Men and women are among Jesus’ followers. The women reportedly provided many of the material needs of Jesus and the Disciples. Jesus restored life to Jairus’ daughter (daughter to father) and life to the son of the widow of Nain (son to mother).

Jesus’ parables in Luke 15 involve a male seeking a lost sheep and a female seeking a lost coin. Paul commends both men and women to the Gospel ministry. Among them are Apollos, Priscilla, and Phoebe, a leader from the church at Cenchreae, a port city near Corinth. Paul attached to Phoebe the title of prostatis, meaning a female patron or benefactor.

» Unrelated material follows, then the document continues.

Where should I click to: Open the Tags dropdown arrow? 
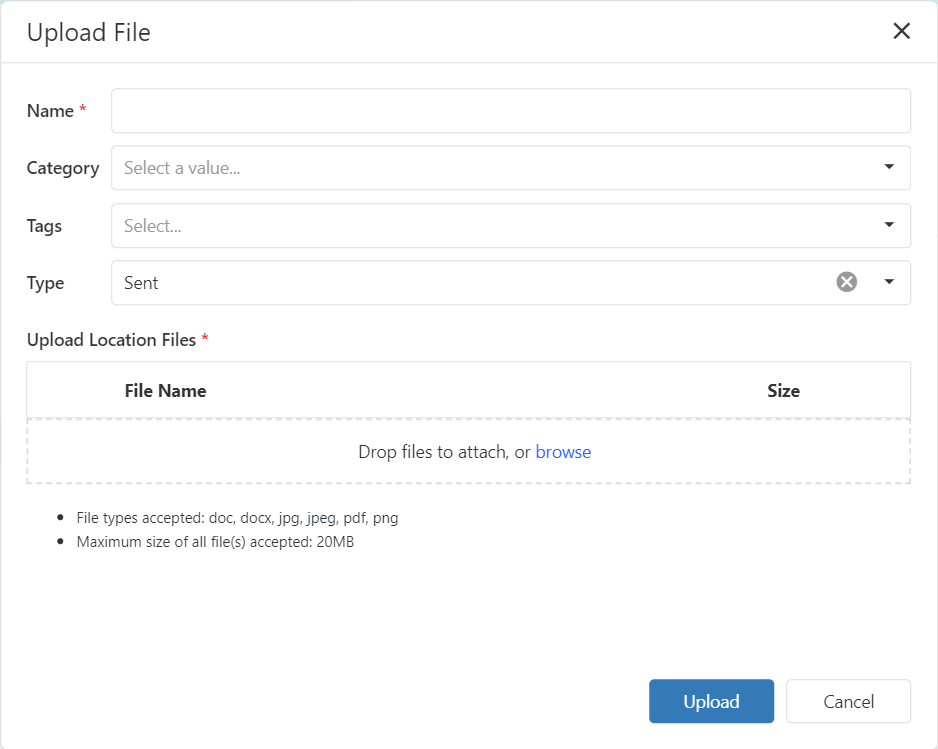[890, 225]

To understand the gender balance of the early Hebrew, we must dismiss the false narrative that their social structure was patriarchal. The traits of a patriarchy do not apply to the biblical Hebrew from whom we receive the earliest elements of the Messianic Faith we call "Christianity." There were Hebrew women of authority. Line of descent was traced through high-status wives, especially the cousin brides. Residential arrangements included neolocal, avunculocal, matrilocal, and patrilocal, and the biblical data reveals that the responsibilities and rights of males and females were balanced, yet distinct.

So, after all this, my observation about the ACNA and other Anglican jurisdictions is that we have failed to dig deep into the canonical Scriptures which should inform every aspect of our life as the Church.